Common Advice is Ineffective

“Plan the trade, and trade the plan!” is perhaps the most common advice given to traders. As far as advice goes, it’s well meaning, but unfortunately falls well short of addressing the problem most traders actually face.

Looking at the advice, it has two parts. The first part says you need a plan. No argument there. But the second part, about executing the plan, that’s when the problems arise. Why?

The two parts to the advice, ‘plan the trade’ and the ‘trade the plan’, involve two very different skill sets. Without understanding the different skills required, it’s highly likely that you will continue to regularly veer from your plan.

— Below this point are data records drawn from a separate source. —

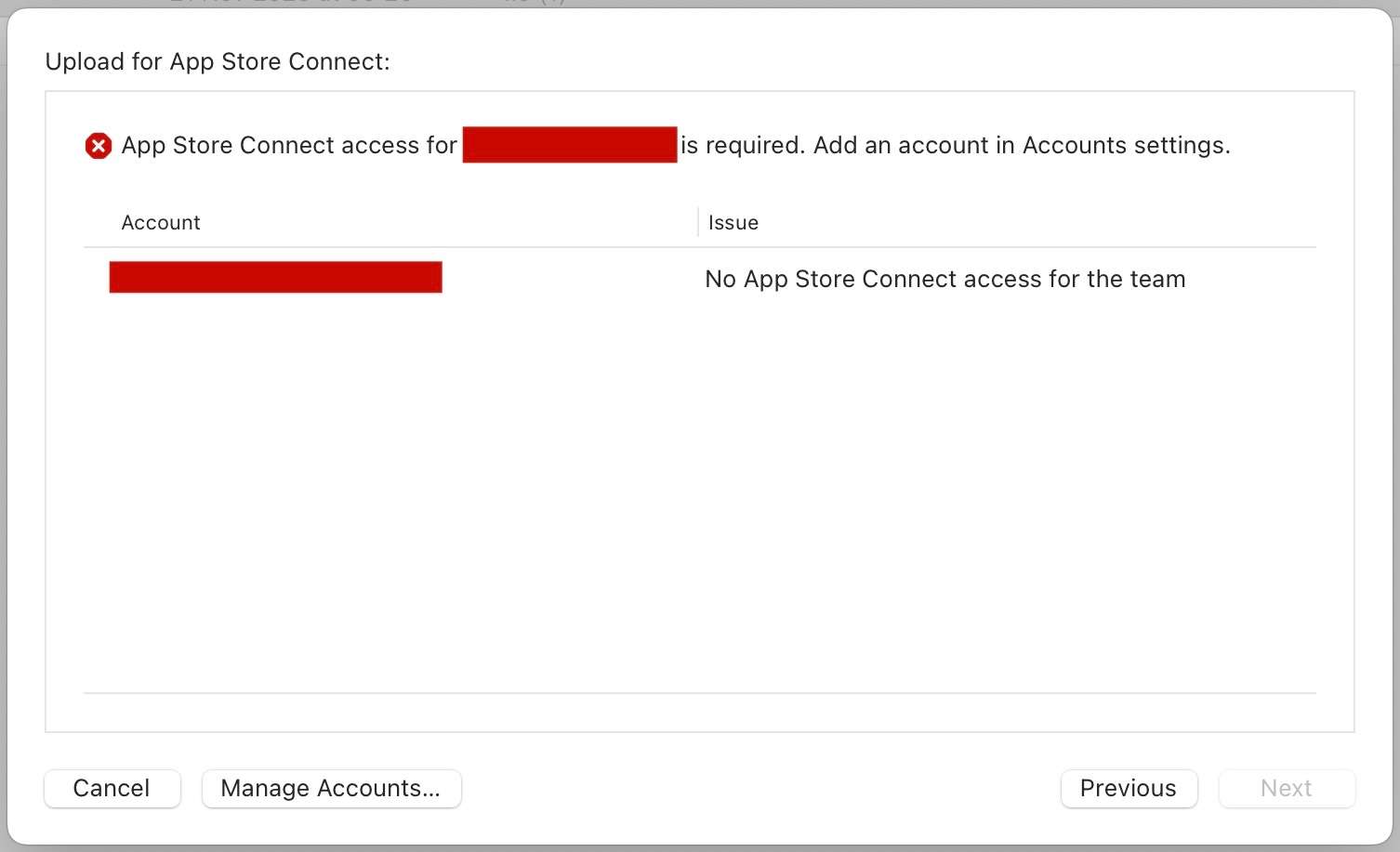The image size is (1400, 852).
Task: Select the Issue column header
Action: tap(733, 223)
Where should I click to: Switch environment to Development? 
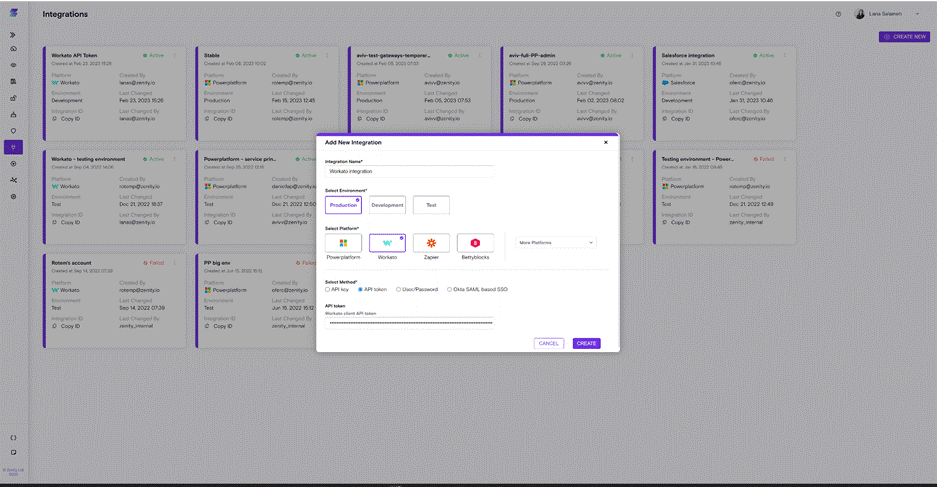[x=387, y=205]
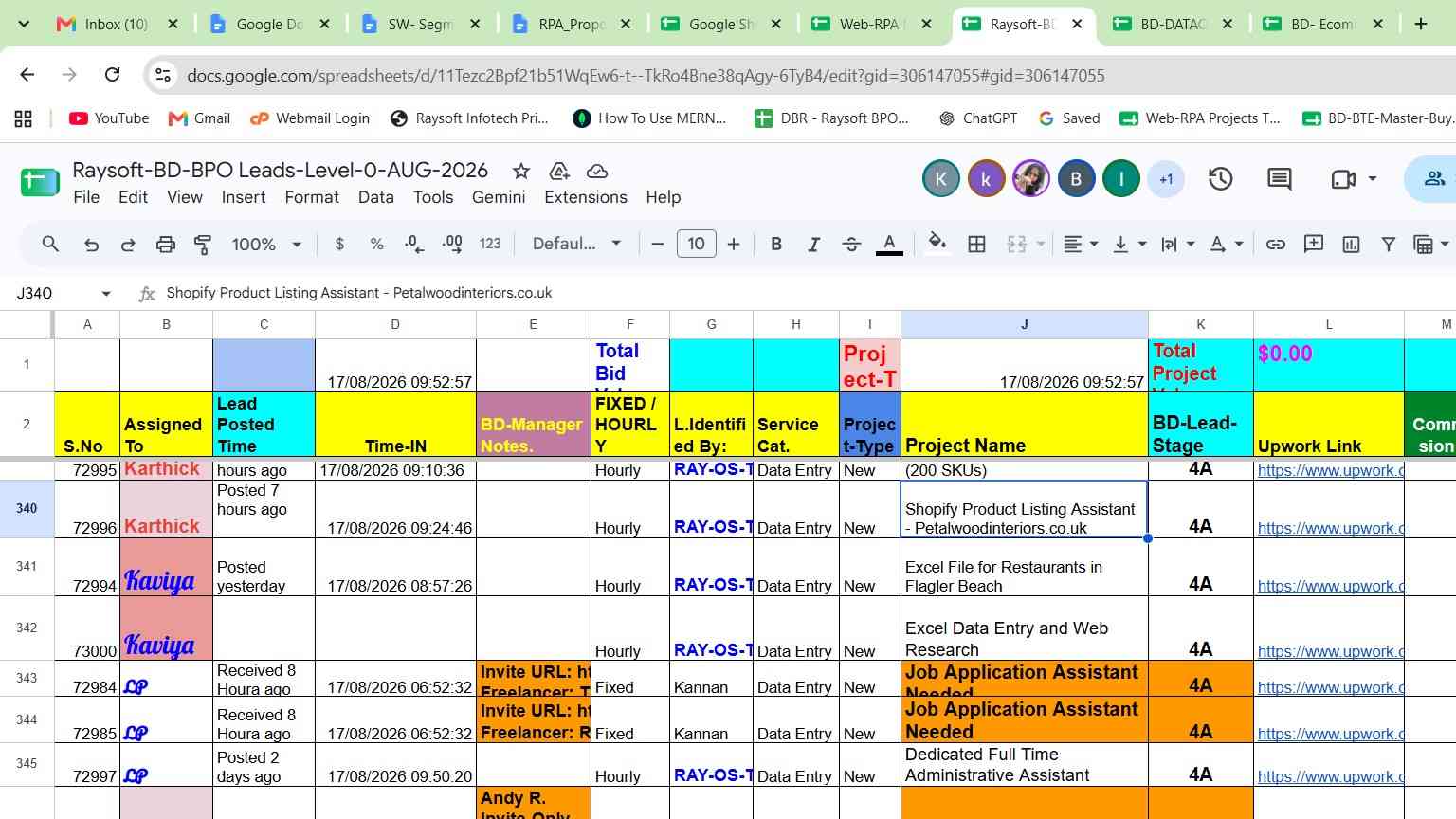
Task: Toggle strikethrough formatting
Action: (851, 245)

Here’s the disconnect. Planning the trade depends on your intellect (prefrontal cortex, the area directly behind your forehead) And most of the time, the development of the plan does not occur in the heat of battle.

At the time of execution, no longer are we cool, calm, and collected. At this point, other areas of the brain come online more (they were online before but now they are even more so). It happens without us realizing it for the most part. This is why developing self-awareness is such an important factor in trading “discipline”.

Our feelings about our P&L, our feelings about our performance, or concerns about how we appear in the eyes of others, etc. Lots of different things all of sudden, and they become louder in your head compared to the ‘plan’ you created. 

And no matter how smart you are, how much you believe you are not an ’emotional person’, modern brain science is telling us emotions, including subconscious emotions become intertwined with our judgment and decision making, especially when experiencing stress.   Viewed this way, you can see why the typical advice to ‘plan the trade and trade the plan’ may be nice advice, but it is actually ineffective.

Perhaps to make matters worse, the typical advice goes a bit further. “To stick to your plan you just need to be ‘more patient’, or ‘more disciplined’. But no one tells you how to become more patient or more disciplined.

The way you do that is two-fold.

One, by developing a type of self-awareness that helps you understand why you’re tempted to do something. With enough of the right type of self-awareness, eventually you come to a greater understanding of your motivations.

With this self-awareness, you begin to develop a resilience, an increased ability to to tolerate discomfort in all the ways it shows up in trading (waiting, missing out, taking a loss, managing a winner, etc).